Reproduce the rows below word for word, from the line containing "Task: Open the CHINAZES merchant profile name" down through the line containing "Action: 766,12".

[Rows from a data source]
————————

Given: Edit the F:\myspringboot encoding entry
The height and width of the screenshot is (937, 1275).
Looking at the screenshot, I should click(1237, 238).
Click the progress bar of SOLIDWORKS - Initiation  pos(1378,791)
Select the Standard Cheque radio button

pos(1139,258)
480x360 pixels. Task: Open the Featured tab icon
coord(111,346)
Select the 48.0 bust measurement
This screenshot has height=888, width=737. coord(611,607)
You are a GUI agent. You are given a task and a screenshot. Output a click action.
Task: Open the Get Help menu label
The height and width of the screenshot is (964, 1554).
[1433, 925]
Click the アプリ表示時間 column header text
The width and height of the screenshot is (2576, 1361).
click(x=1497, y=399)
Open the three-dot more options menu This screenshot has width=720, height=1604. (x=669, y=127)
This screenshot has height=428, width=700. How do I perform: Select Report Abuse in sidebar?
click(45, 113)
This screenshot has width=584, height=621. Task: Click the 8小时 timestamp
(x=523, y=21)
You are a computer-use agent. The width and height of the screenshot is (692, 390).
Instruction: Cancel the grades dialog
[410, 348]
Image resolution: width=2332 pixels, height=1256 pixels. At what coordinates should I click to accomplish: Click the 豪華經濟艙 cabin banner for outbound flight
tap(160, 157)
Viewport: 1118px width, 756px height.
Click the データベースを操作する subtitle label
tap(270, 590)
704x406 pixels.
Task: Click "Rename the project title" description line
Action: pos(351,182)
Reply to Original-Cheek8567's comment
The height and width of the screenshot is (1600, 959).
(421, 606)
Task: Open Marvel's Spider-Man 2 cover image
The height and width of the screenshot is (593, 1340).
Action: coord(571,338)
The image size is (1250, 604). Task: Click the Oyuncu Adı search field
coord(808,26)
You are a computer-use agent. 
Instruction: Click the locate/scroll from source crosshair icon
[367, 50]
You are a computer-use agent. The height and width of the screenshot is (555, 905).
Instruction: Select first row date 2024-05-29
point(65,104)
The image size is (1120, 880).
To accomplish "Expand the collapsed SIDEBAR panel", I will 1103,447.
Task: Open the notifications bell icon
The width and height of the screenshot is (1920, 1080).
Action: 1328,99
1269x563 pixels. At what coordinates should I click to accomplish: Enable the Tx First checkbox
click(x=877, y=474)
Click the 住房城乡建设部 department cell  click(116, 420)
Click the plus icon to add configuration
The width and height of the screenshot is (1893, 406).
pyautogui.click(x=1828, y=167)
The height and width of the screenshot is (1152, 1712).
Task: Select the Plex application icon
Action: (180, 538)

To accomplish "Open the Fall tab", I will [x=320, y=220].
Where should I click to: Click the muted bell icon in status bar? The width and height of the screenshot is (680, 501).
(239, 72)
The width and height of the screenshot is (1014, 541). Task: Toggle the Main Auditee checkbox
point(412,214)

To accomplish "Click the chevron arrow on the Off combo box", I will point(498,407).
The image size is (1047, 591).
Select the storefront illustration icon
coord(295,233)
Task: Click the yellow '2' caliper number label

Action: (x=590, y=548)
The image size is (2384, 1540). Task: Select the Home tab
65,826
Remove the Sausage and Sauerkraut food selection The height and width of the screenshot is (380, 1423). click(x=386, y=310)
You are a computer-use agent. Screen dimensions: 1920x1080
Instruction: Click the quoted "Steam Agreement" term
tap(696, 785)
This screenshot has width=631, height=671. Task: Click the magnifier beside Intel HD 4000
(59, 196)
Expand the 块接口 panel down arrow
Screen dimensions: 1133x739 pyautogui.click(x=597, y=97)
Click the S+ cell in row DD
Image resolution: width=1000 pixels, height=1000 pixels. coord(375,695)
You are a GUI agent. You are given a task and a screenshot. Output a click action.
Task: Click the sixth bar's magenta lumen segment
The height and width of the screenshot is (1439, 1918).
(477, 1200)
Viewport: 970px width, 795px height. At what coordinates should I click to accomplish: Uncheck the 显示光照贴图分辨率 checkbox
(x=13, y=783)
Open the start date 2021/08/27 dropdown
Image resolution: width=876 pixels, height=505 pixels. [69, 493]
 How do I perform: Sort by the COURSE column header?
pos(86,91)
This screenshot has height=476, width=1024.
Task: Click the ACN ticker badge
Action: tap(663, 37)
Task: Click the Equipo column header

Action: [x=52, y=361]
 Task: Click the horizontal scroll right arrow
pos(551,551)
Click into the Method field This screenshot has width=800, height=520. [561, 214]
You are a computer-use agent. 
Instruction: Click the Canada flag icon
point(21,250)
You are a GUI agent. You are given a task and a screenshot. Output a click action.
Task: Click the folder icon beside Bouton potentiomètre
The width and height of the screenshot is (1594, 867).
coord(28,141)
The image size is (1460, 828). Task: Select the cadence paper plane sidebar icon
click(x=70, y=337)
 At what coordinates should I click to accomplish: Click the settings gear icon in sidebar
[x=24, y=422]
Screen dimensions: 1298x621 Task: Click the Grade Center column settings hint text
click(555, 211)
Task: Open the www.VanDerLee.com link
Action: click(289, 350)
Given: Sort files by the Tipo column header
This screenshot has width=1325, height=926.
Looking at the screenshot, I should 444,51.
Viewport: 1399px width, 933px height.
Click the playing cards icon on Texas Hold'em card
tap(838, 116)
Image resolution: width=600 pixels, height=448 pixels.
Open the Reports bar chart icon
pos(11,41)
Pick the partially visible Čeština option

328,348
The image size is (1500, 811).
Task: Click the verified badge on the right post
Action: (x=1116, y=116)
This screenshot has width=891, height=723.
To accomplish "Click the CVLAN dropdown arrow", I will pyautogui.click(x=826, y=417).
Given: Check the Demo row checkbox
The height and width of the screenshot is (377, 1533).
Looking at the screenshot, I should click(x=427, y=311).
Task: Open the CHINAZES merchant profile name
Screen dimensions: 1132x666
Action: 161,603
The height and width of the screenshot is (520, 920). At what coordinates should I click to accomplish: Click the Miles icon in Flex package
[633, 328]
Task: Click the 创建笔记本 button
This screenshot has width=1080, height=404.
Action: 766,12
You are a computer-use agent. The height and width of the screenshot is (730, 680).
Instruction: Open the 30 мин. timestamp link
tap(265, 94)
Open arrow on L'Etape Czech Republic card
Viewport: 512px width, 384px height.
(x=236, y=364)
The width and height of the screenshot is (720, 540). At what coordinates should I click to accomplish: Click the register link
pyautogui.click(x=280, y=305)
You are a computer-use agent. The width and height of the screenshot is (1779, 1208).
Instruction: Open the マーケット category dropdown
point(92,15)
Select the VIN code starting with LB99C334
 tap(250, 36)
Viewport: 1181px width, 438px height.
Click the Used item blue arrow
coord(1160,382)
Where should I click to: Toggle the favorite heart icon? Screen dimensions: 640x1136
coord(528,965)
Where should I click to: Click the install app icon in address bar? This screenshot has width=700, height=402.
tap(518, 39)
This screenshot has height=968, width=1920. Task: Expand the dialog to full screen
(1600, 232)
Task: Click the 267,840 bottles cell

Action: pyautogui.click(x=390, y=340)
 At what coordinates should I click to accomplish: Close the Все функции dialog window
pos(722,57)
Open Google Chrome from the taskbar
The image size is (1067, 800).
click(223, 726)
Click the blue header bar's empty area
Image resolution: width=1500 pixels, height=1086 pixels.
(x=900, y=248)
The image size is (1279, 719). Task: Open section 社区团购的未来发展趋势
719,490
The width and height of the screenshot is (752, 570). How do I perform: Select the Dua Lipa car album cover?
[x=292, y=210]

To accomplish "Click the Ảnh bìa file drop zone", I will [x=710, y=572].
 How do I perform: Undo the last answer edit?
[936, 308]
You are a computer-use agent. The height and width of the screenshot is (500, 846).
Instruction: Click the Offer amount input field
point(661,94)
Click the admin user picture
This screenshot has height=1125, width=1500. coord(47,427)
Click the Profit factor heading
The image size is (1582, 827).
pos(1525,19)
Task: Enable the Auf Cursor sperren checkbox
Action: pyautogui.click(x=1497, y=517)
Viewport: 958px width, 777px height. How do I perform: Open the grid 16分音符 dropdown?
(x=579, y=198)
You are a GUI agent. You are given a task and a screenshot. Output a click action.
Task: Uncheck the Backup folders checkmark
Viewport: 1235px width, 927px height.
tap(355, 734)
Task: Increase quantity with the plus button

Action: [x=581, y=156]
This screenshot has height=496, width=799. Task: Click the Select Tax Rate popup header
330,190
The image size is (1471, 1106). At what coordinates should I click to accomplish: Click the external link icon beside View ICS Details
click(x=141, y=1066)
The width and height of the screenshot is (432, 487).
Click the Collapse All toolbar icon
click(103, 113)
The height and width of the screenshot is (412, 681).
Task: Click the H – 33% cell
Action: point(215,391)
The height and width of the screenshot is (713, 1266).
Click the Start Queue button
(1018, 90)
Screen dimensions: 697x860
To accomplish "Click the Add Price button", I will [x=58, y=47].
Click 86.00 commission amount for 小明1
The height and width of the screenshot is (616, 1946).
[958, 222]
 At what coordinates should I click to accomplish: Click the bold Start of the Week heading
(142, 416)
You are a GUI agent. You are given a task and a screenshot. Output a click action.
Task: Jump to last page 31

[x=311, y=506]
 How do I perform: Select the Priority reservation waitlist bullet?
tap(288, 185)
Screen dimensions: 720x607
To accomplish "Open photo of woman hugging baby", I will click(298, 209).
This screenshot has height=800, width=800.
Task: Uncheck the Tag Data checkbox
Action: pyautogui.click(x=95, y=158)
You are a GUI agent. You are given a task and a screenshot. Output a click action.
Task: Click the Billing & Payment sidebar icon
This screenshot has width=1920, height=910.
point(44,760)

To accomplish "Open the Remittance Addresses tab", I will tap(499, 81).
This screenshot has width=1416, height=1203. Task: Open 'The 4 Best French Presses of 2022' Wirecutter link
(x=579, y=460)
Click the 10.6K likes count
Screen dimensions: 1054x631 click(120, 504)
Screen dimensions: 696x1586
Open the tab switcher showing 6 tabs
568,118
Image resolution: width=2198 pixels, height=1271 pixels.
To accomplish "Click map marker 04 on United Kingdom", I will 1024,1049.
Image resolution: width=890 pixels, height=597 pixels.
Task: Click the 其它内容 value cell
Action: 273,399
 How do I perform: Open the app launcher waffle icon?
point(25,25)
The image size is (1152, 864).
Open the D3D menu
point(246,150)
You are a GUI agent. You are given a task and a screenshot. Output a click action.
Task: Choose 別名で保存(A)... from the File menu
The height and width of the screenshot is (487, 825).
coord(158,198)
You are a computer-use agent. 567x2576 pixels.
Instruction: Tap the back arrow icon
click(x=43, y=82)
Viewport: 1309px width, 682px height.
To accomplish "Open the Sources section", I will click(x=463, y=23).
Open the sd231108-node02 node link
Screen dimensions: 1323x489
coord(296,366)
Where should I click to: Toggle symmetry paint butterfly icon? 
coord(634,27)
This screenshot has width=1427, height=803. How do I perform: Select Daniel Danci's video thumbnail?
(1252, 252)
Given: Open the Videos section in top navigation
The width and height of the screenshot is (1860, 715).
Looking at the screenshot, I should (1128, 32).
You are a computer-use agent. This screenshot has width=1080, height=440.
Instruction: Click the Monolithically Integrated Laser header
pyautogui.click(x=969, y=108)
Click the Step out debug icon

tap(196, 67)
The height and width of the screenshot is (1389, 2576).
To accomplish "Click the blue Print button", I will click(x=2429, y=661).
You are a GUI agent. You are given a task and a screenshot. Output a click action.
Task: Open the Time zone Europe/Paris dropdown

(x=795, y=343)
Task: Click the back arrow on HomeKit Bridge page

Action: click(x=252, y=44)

————————

● **Solution to the exercise**:
Task: Open the CHINAZES merchant profile name
Screen dimensions: 1132x666
Action: 161,603
The height and width of the screenshot is (520, 920). At what coordinates should I click to accomplish: Click the Miles icon in Flex package
[633, 328]
Task: Click the 创建笔记本 button
This screenshot has width=1080, height=404.
Action: 766,12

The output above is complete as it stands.